Data items:

- - -

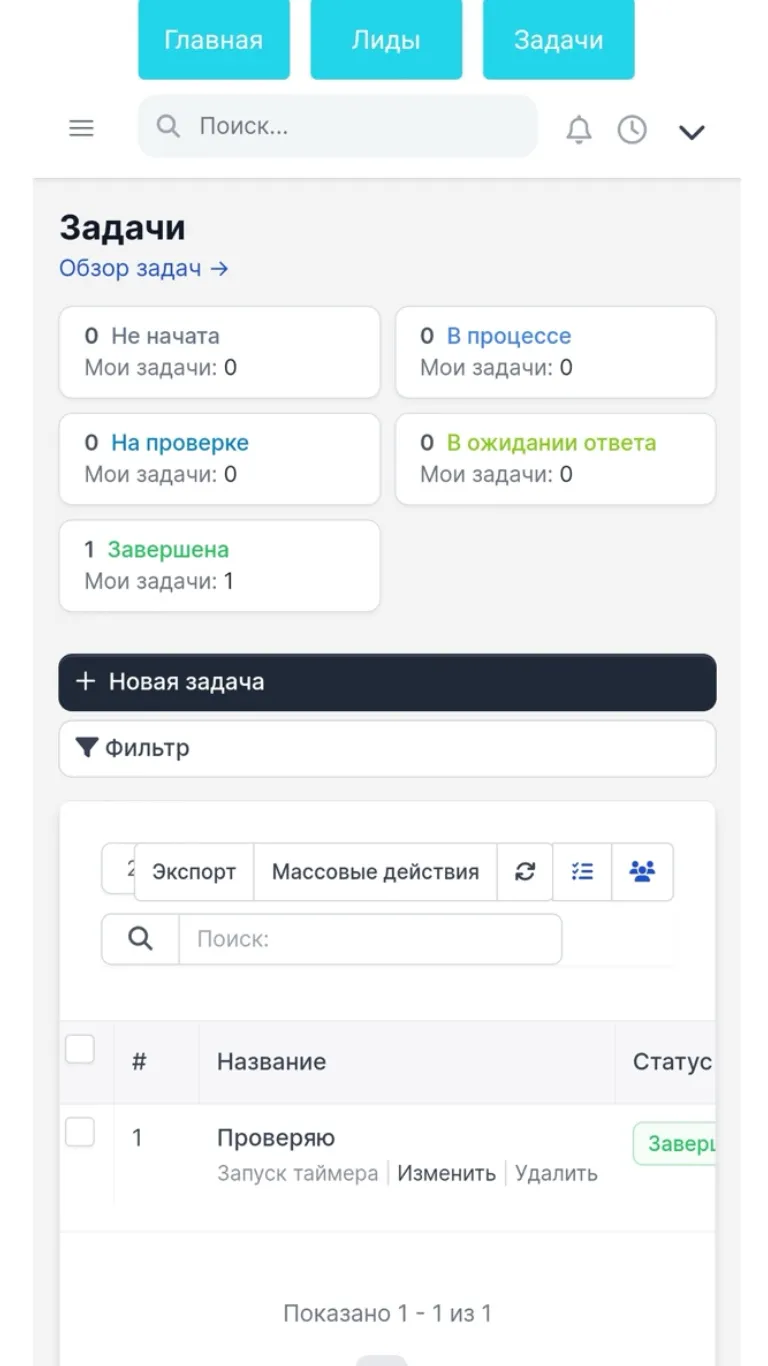Open the notifications bell
This screenshot has height=1366, width=768.
coord(579,130)
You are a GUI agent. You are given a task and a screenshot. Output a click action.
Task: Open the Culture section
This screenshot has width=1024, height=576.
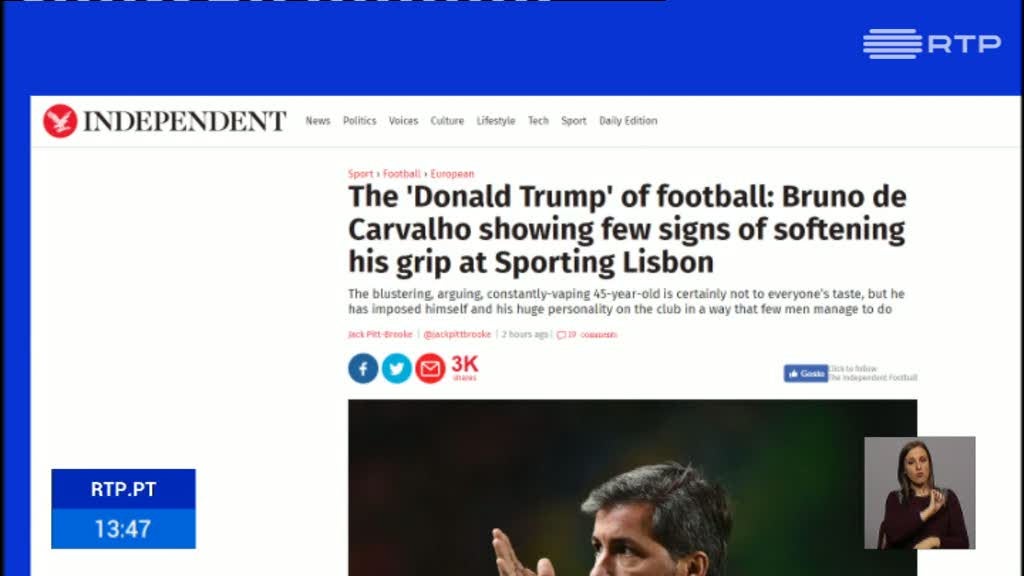(x=447, y=121)
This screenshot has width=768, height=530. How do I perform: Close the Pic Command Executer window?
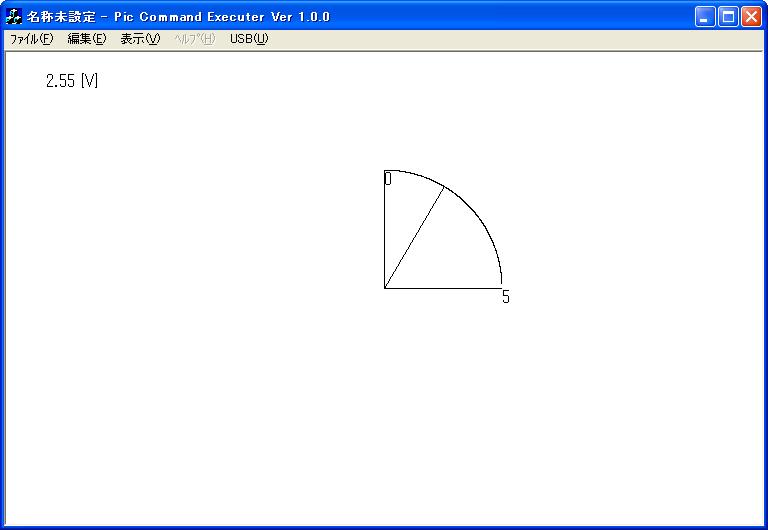[751, 16]
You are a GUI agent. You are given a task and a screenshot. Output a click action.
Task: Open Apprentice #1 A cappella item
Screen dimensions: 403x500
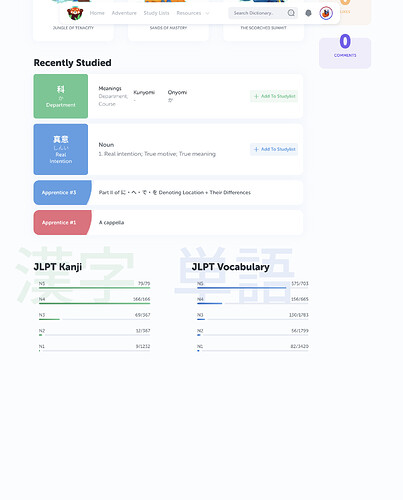click(168, 223)
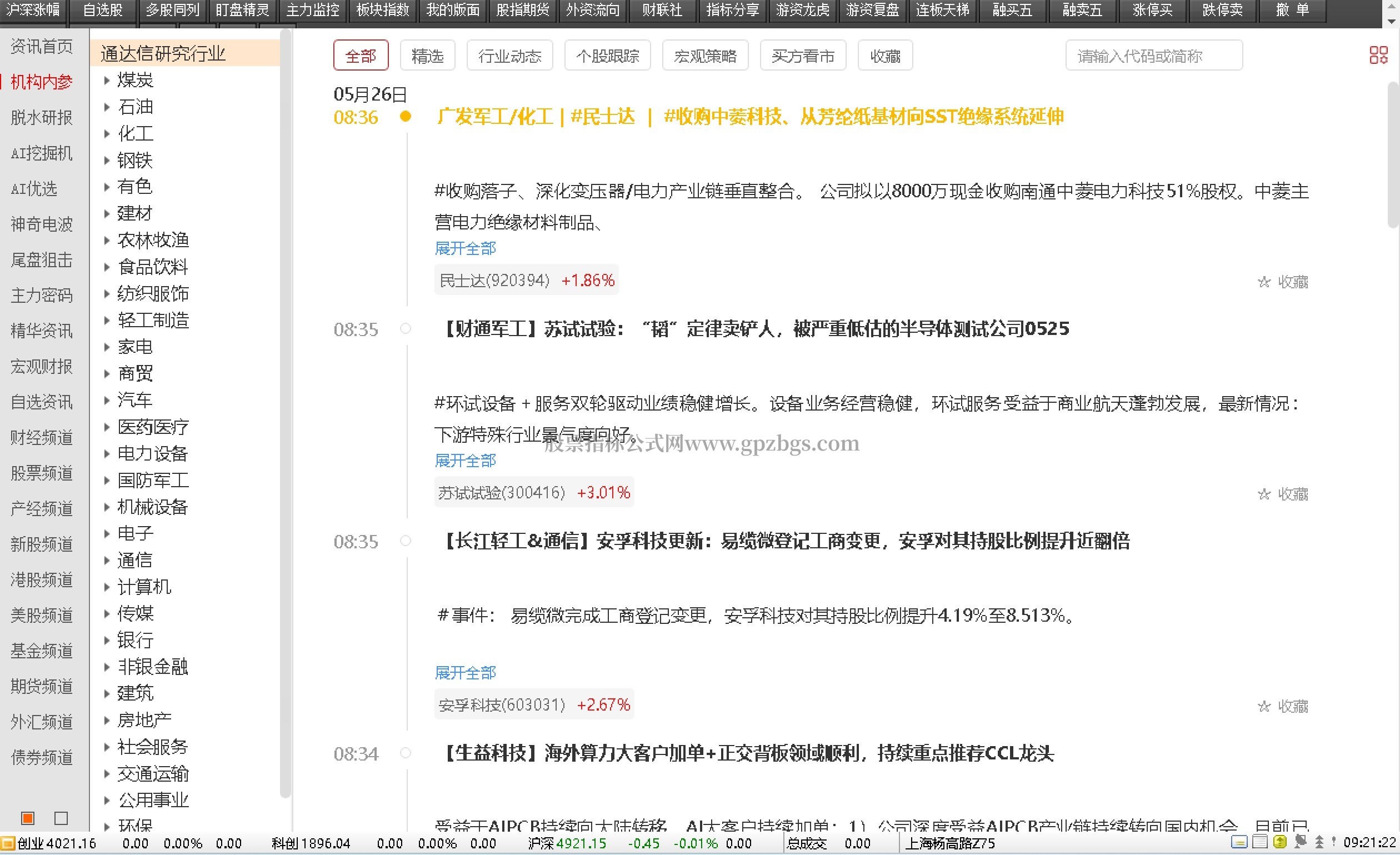Image resolution: width=1400 pixels, height=855 pixels.
Task: Switch filter to 精选
Action: click(427, 56)
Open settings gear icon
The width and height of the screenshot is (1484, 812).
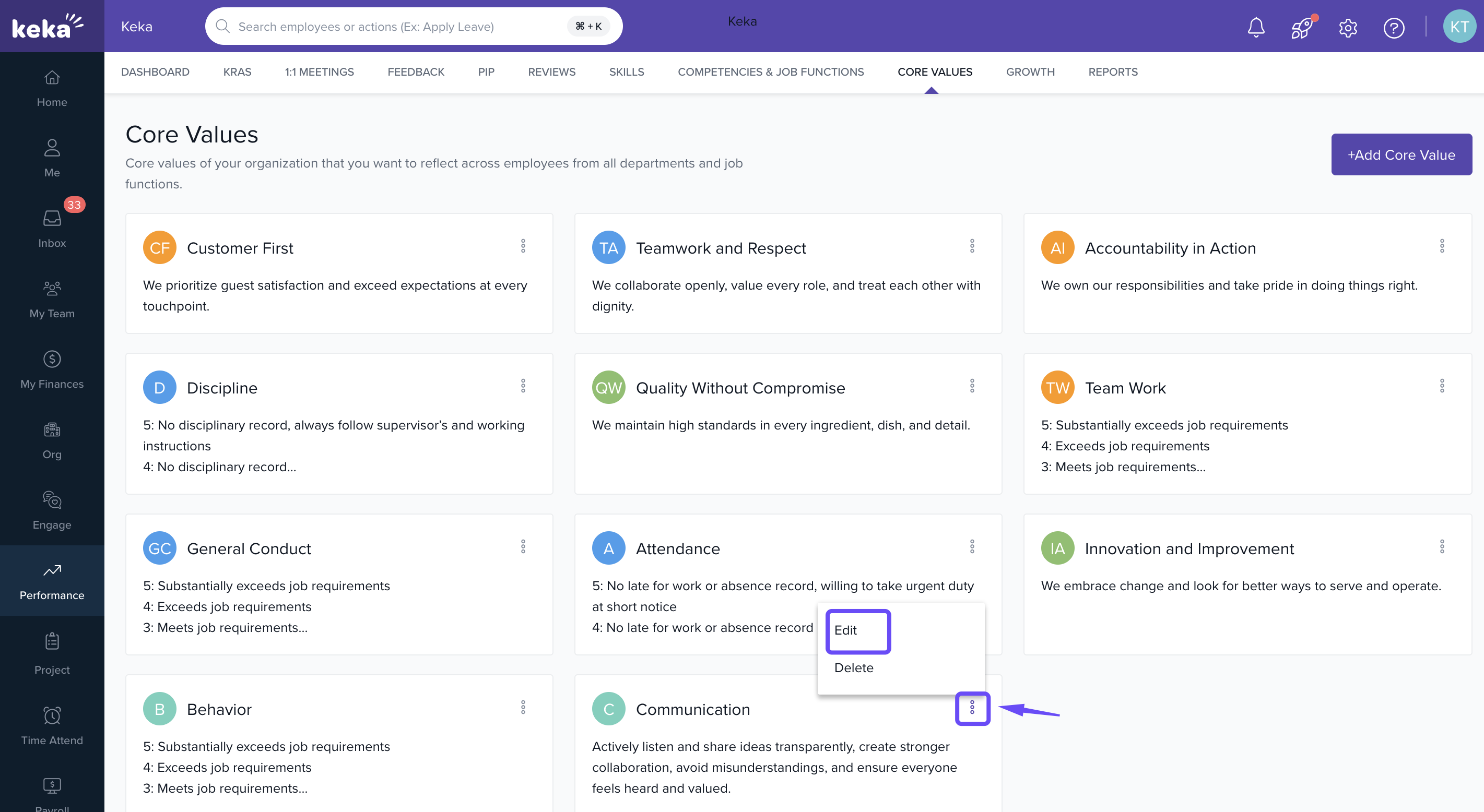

- - -

_What this task involves:_
Repeat the data items word for word, beginning at the line that contains "Open settings gear icon" and continuing through the end of the data items. Leave the pictures out of your answer.

_Output below:_
Open settings gear icon
The width and height of the screenshot is (1484, 812).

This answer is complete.